Here's how I creatd the standalone version of Jython 2.5.0 on my box:
{code}
$ java -jar jython_installer-2.5.0.jar -s -d /tmp/jython-install -t standalone
-j $JAVA_HOME
{code}
This will create the standalone jar in {{/tmp/jython-install/jython.jar}}.

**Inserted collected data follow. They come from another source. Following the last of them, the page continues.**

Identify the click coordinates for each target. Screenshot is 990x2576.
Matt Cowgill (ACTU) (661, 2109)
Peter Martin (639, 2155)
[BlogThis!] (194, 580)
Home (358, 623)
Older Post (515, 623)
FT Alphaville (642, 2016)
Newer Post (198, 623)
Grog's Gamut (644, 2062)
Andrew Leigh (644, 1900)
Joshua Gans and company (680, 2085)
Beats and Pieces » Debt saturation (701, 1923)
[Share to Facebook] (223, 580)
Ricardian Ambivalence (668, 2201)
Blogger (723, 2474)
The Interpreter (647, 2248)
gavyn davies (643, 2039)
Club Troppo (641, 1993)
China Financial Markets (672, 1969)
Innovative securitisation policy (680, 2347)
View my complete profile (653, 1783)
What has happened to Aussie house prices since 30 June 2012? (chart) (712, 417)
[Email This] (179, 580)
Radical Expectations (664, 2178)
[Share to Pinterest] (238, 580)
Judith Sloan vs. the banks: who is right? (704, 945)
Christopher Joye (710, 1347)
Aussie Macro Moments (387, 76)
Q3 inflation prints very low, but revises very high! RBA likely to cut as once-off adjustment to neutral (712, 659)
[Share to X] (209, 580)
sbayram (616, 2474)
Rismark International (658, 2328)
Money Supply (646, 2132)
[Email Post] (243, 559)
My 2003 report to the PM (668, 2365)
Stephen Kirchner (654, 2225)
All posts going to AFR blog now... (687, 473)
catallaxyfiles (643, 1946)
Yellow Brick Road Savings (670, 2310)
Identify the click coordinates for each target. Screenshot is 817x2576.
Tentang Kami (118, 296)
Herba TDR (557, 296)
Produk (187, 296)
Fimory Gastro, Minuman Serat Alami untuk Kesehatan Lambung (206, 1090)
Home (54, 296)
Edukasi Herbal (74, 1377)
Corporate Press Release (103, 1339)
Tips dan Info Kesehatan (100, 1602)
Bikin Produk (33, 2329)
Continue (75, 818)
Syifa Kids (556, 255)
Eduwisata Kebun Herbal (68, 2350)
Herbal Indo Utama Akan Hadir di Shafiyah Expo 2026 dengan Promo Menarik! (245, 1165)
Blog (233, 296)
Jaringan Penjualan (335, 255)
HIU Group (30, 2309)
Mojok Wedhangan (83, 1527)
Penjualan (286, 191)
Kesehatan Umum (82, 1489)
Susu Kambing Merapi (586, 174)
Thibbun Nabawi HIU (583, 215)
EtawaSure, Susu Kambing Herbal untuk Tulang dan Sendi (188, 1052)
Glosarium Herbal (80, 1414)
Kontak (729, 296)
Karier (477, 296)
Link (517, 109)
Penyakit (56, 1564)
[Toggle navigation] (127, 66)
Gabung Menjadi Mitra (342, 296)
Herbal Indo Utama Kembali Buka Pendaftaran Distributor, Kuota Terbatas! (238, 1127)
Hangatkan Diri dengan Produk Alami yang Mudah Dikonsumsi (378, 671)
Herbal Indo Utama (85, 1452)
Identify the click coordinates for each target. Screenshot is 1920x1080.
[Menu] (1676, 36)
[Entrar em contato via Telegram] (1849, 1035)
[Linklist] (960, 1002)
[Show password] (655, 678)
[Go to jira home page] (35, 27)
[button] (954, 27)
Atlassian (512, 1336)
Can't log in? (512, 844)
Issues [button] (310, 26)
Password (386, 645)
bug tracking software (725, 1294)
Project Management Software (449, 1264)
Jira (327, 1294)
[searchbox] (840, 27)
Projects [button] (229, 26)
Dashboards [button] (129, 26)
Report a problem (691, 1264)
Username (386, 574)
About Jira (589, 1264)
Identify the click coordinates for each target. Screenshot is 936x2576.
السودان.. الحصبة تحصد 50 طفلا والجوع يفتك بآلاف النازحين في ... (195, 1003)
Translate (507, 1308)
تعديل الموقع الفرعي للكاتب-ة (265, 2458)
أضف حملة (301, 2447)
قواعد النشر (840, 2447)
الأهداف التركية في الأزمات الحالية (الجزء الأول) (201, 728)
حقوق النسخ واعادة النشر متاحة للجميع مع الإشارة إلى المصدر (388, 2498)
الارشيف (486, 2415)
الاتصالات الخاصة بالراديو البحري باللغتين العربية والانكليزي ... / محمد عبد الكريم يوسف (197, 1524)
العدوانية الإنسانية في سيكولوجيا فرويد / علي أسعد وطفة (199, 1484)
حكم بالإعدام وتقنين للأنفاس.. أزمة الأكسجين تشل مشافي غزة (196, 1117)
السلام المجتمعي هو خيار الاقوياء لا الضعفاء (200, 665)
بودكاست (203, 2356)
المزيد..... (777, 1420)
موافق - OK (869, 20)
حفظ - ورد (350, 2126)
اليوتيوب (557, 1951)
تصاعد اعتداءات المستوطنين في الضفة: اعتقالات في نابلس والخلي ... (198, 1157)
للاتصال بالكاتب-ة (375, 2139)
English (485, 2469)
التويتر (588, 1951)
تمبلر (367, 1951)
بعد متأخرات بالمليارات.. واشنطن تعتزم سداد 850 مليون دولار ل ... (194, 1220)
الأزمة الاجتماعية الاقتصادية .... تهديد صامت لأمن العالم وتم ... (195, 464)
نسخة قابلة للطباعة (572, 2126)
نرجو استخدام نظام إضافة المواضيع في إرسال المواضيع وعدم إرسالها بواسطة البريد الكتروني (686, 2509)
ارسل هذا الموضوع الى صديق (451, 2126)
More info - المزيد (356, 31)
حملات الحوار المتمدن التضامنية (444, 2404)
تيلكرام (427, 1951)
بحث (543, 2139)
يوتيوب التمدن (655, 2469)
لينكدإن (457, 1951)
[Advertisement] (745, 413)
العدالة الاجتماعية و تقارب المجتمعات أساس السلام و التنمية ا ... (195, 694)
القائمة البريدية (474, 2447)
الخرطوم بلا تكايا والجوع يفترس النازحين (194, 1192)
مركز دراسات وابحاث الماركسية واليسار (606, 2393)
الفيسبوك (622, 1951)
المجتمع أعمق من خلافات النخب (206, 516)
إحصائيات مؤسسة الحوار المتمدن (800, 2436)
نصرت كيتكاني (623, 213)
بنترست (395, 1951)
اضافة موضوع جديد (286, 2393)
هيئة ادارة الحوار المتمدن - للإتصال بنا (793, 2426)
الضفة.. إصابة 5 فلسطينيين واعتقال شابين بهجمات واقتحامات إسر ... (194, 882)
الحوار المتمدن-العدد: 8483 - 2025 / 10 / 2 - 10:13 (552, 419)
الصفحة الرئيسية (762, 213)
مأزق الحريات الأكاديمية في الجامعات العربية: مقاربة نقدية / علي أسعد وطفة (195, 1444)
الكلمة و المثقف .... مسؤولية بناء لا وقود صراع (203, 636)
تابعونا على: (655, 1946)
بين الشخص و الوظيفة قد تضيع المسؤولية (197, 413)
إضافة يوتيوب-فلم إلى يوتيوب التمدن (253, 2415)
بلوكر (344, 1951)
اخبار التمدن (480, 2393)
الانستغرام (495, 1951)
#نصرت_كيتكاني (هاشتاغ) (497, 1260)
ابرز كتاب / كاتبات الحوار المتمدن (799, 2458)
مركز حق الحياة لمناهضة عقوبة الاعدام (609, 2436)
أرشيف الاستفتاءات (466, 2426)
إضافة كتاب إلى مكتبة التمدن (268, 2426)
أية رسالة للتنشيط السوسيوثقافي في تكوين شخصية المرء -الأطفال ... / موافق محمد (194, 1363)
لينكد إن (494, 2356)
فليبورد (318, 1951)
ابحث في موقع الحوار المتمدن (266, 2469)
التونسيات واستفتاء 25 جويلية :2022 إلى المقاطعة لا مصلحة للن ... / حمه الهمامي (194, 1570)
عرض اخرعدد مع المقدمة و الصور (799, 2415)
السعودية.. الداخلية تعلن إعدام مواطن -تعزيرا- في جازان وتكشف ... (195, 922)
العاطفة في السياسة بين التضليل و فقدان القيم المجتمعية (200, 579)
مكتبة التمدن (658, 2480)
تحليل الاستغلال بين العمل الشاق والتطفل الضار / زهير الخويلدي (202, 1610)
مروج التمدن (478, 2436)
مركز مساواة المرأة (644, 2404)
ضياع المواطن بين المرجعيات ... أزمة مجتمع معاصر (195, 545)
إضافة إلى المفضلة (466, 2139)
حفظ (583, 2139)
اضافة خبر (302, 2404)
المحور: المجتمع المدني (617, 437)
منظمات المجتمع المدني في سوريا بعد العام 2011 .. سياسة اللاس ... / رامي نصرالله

Place this file into {{$PIG_HOME/lib/}}, thereby overwriting the existing
(non-standalone) version. After that the Python test script above will work
successfully.
For completeness I also want to mention that I observed the following WARN
messages before and after the Pig job was actually executed in the cluster:
{code}
$ /path/to/pig-0.10.0-RC1/bin/pig rctest.py
[...snipp...]
# before job submission
#
2012-04-24 14:16:58,463 [main] WARN
org.apache.pig.scripting.jython.JythonScriptEngine - jython cachedir skipped,
jython may not work
2012-04-24 14:16:58,467 [main] WARN
org.apache.pig.scripting.jython.JythonScriptEngine - module file does not
exist: os, /path/to/pig-0.10.0-RC1/lib/jython-2.5.0-standalone.jar/Lib/os.py
2012-04-24 14:16:58,467 [main] WARN
org.apache.pig.scripting.jython.JythonScriptEngine - module file does not
exist: os.path,
/path/to/pig-0.10.0-RC1/lib/jython-2.5.0-standalone.jar/Lib/posixpath.py
2012-04-24 14:16:58,467 [main] WARN
org.apache.pig.scripting.jython.JythonScriptEngine - module file does not
exist: posixpath,
/path/to/pig-0.10.0-RC1/lib/jython-2.5.0-standalone.jar/Lib/posixpath.py
2012-04-24 14:16:58,468 [main] WARN
org.apache.pig.scripting.jython.JythonScriptEngine - module file does not
exist: stat, /path/to/pig-0.10.0-RC1/lib/jython-2.5.0-standalone.jar/Lib/stat.py
# after the job finished (and succeeded)
#
2012-04-24 14:16:58,548 [main] WARN
org.apache.pig.scripting.jython.JythonScriptEngine - module file does not
exist: os, /path/to/pig-0.10.0-RC1/lib/jython-2.5.0-standalone.jar/Lib/os.py
2012-04-24 14:16:58,548 [main] WARN
org.apache.pig.scripting.jython.JythonScriptEngine - module file does not
exist: os.path,
/path/to/pig-0.10.0-RC1/lib/jython-2.5.0-standalone.jar/Lib/posixpath.py
2012-04-24 14:16:58,548 [main] WARN
org.apache.pig.scripting.jython.JythonScriptEngine - module file does not
exist: posixpath,
/path/to/pig-0.10.0-RC1/lib/jython-2.5.0-standalone.jar/Lib/posixpath.py
2012-04-24 14:16:58,548 [main] WARN
org.apache.pig.scripting.jython.JythonScriptEngine - module file does not
exist: stat, /path/to/pig-0.10.0-RC1/lib/jython-2.5.0-standalone.jar/Lib/stat.py
{code}
*Jython 2.5.0 vs. Jython 2.5.2*
FWIW I also tested whether switching to Jython 2.5.2 (up from 2.5.0 as bundled
with the Pig 0.10 RC package) changes the results. It did not. That is, the
Python script fails with non-standalone 2.5.2 jar but works with the standalone
2.5.2 jar.
Best,
Michael
PS: Is there a reason Jython version 2.5.0 is bundled instead of the latest
stable release 2.5.2?
PPS: The 0.10.0-RC did solve my original PIG-1824 problem. I could run the
problematic Python/Pig script successfully using the 0.10.0-RC with a
standalone Jython 2.5.0 jar. Cool!
[1] http://people.apache.org/~daijy/pig-0.10.0-candidate-0/pig-0.10.0.tar.gz
was:
Using Pig 0.9.0 I was running into PIG-1824 when using import statements (e.g.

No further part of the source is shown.